It might be useful to point out here that, although Stan's criteria are the
accepted official "biological" criteria that are espoused by the biological
sciences, it is actually RARELY applied in naming new species, even extant
ones.  How many marine biologists have 'donned SQUBA gear and dove to the
locality of a possible new coral species, and waited...and waited...to see
if it's sexual reproduction is different from it's morphologically-nearest
named species?  How many Amazon ornithologists have captured unusual-looking, 
possibly new, birds and brought them back to the lab and have attempted to mate
them with morphologically-close relatives in order to see if they produce viable
offspring BEFORE naming them as new species? 
 The reality is that most most holotypes of new living species were either 
bonked over the head, gassed, or shot, and interbreeding tests and population
dynamics studies were ommitted (usually done long after the new species was
named, and usually by another biologist in a discipline different from 
Systematics.  I suspect (but don't have any proof, so no flames! :) that species
numbers in our modern world are probably vastly over-estimated, with 
intra-specific variability being the "smoking gun".  There are presently over 
8000 bird "species" living today.  How many of that number are actually distinct
species and how many are simply variants is anyone's guess.

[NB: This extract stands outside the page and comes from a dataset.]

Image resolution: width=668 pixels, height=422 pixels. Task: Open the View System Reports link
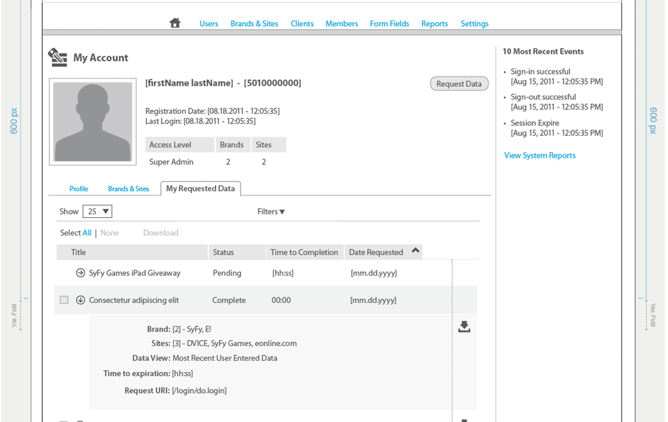tap(539, 155)
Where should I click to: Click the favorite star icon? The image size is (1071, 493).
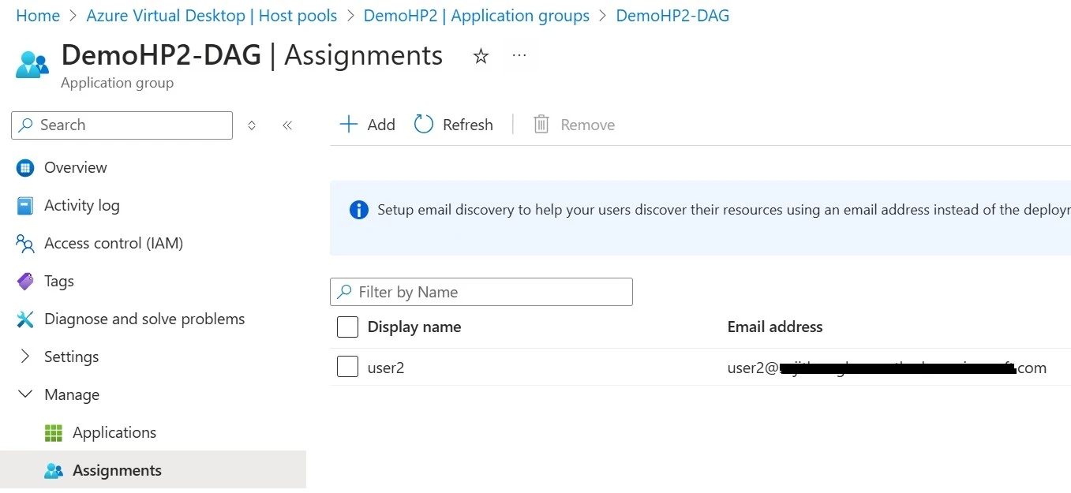(x=481, y=56)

  The issue of what defines a species is handled, IMHO, much more "cleanly"
and with better methodology, in, of all places, paleontology...even though
paleontology is the child of biology.  Not because
paleontologists are more scientifically-aware than biologists; it's because they
are constrained to use LIMITED morphologic characters in a more rigidly-defined
way than do zoologists, who have the luxury of naming 
living species with a plethora of eclectic character traits to pick and
choose from (and ignore, if they so desire). I have always thought that the 
genetic-interbreeding-viable-offspring part of the definition of "species"
might be better off left out.  Besides, it's generally a moot point with
paleontologists, anyway. And it's uncommonly used in the _diagnosis_ of
new living species.   Just make it a morphologically-based definition. 
It will never happen, of course, but it's an idea.  At least
paleontologists and biologists would be speaking the same language.